Tra mutuo e affitto gli italiani quasi sempre scelgono il primo: e fanno bene. Una ricerca effettuata da CorrierEconomia basandosi sui dati di Nomisma mostra infatti con evidenza che comprare casa conviene. Soprattutto nelle grandi città e per abitazioni di medio livello. Ma sarebbe un’utopia se tutti avessero la possibilità di acquistare un immobile senza dover chiedere un finanziamento. Infatti non è così, e la maggior parte delle persone decide di mettere i mutui delle migliori banche a confronto prima di scegliere quello che ritengono più adatto al loro profilo.

E se non sorprende che la maggior parte degli italiani preferisca vivere in una casa di proprietà e non come inquilino in un appartamento in affitto, rimaniamo invece piacevolmente colpiti quando veniamo a sapere che la regione Friuli aiuta i suoi cittadini a comprare casa facendo da garante sui mutui che le famiglie decidono di aprire con le banche.


L’indagine prende in considerazione i valori medi di mercato per immobili di 80 metri quadrati in zone residenziali – ma non di lusso – nelle principali città italiane e li mette a confronto con i canoni d’affitto. Emerge così che una rata mensile equivalente al canone di mercato consente di coprire in media quasi il 72% dell’acquisto con un muto ventennale a tasso variabile. A Milano questa percentuale sale al 74%, a Roma arriva fino al 78,6%. Se la durata del finanziamento è invece trentennale, un mutuo a tasso variabile arriva a coprire mediamente quasi il valore totale dell’immobile (95,4%, corrispondente a 77 metri quadrati), con Roma al 101,1% (83 metri) e Milano al 97,3% (78 metri).

Scegliendo un prestito a tasso fisso anziché variabile risulta che, fissando il termine a 20 anni, con una rata equivalente al canone d’affitto si arriva a coprire mediamente meno della metà del valore dell’immobile (46,3%, che arriva al 47,2% a Milano e al 50,3% a Roma), mentre con un mutuo a 30 anni questa percentuale sale al 56,3% medio (57,4% a Milano e 61,4% nella Capitale). In questo caso la convenienza rispetto all’affitto risulta meno evidente, tuttavia bisogna considerare che mentre il canone di locazione cresce ogni anno seguendo l’inflazione, il tasso fisso resta invariato: di conseguenza nel tempo la scelta del mutuo risulta comunque più vantaggiosa.

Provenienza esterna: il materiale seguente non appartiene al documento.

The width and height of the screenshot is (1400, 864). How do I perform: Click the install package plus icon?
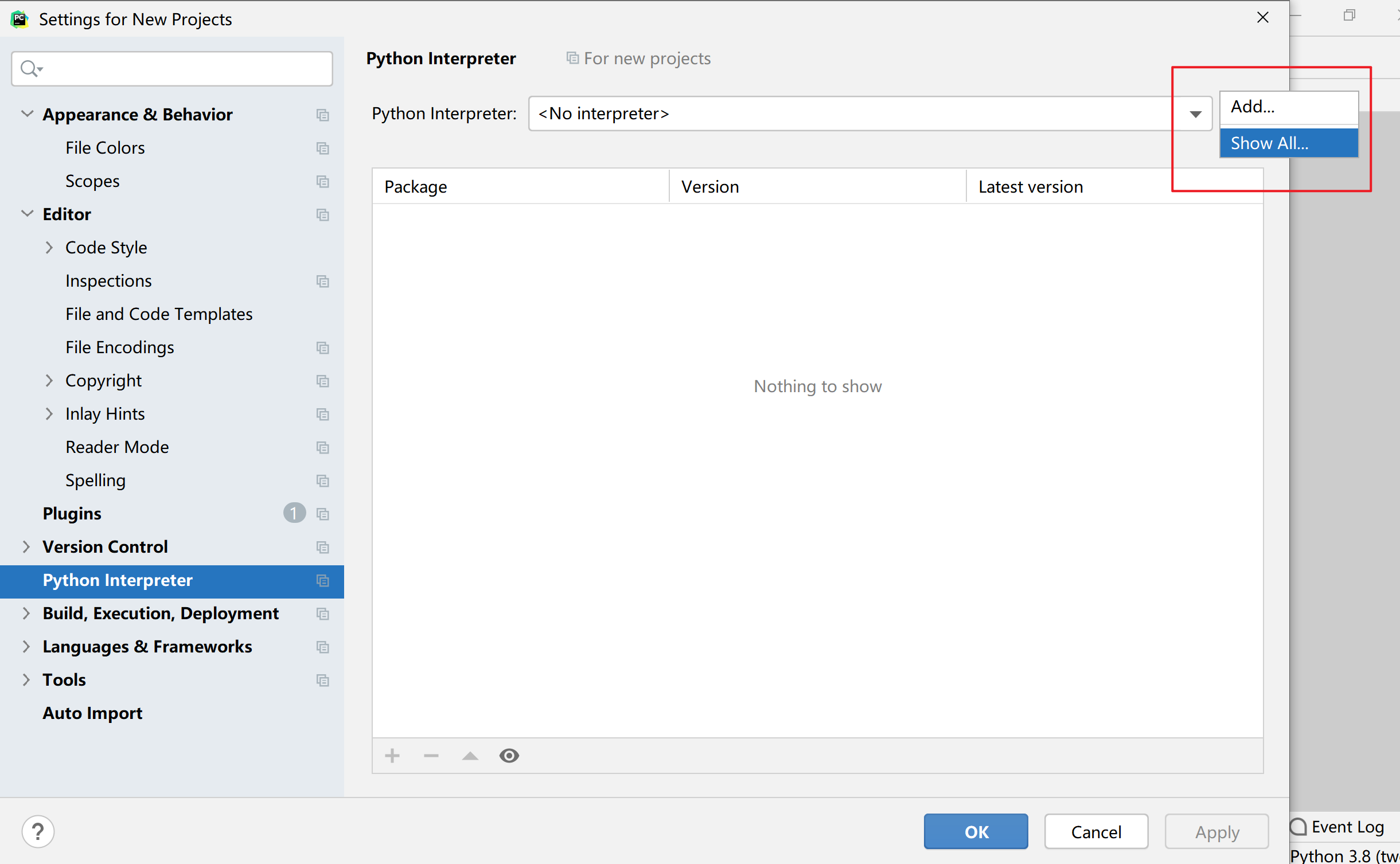(392, 756)
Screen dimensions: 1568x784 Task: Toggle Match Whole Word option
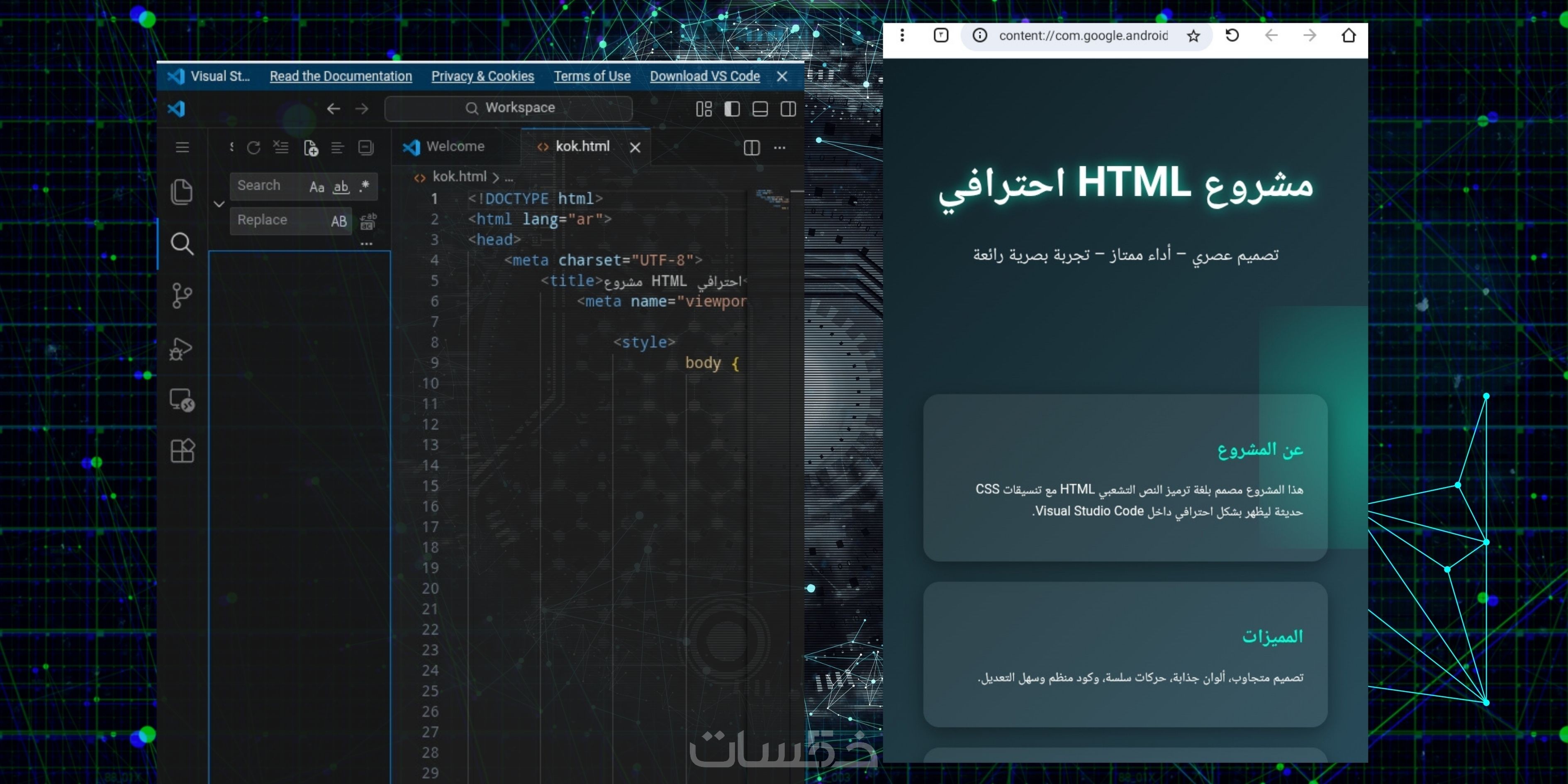[x=341, y=186]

Ai numeri elaborati dal CorrierEconomia si aggiunge una semplice considerazione: la rata del mutuo rappresenta un investimento destinato nel tempo ad accrescere il patrimonio, al contrario dell’affitto che di fatto è una spesa a fondo perduto.

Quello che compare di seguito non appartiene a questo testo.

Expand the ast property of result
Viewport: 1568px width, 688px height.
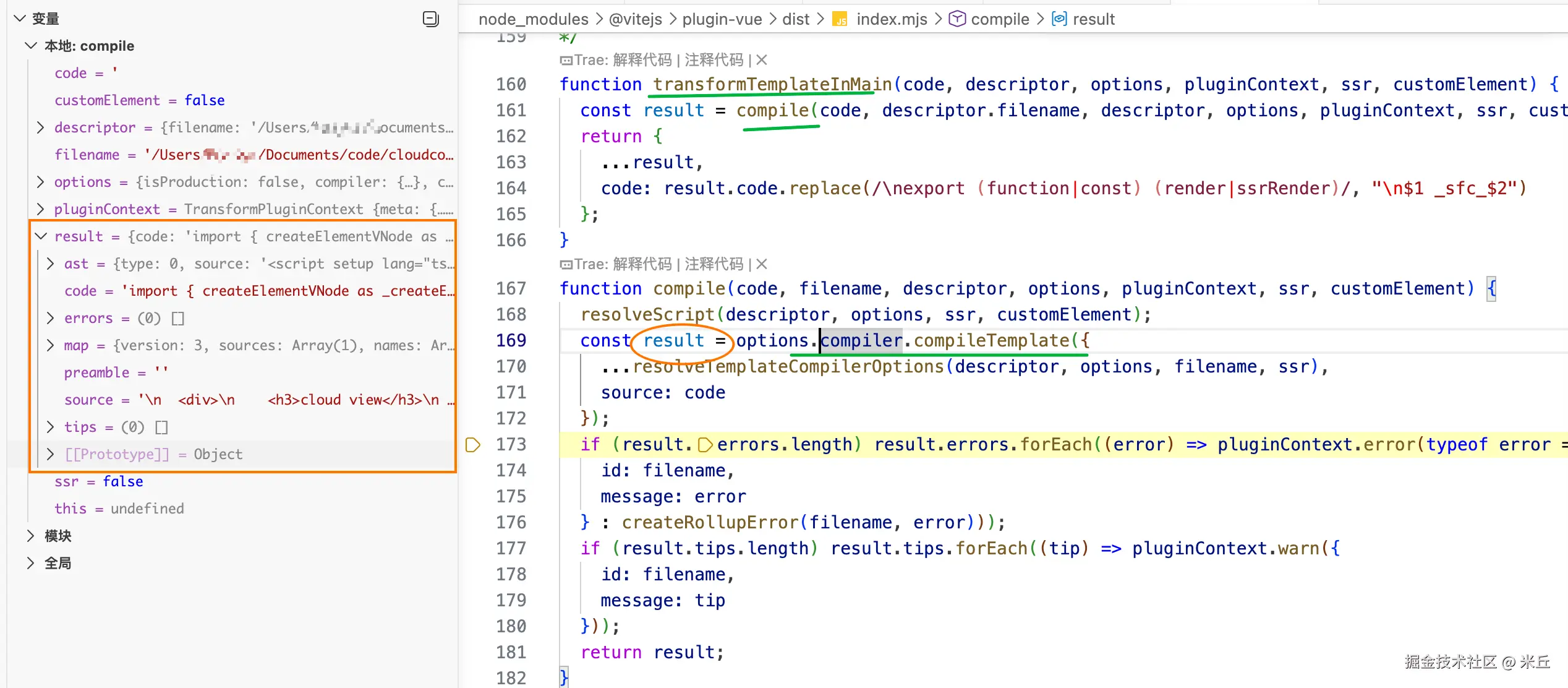pyautogui.click(x=51, y=264)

Chi sceglie l’affitto nonostante la minore convenienza spesso lo fa per mancanza di alternative: per avere accesso al credito delle banche è infatti necessario rispondere ad alcuni criteri, come avere una discreta “liquidità” (in genere le banche richiedono la disponibilità del 30% circa del prezzo dell’immobile in contanti) e un reddito sicuro e consolidato. Tuttavia esistono finanziamenti che soddisfano molte esigenze diverse: per valutare le migliori opzioni attualmente disponibili sul mercato si può utilizzare un comparatore online come Supermoney, il portale per il confronto dei mutui e delle tariffe, che permette di selezionare il mutuo migliore in base alle proprie esigenze e in molti casi anche di entrare direttamente in contatto con la banca che lo eroga.

E’ possibile che, in futuro, lo scenario economico cambi in maniera tale da rendere l’acquisto di casa meno vantaggioso, tuttavia al momento attuale il mutuo conviene più dell’affitto.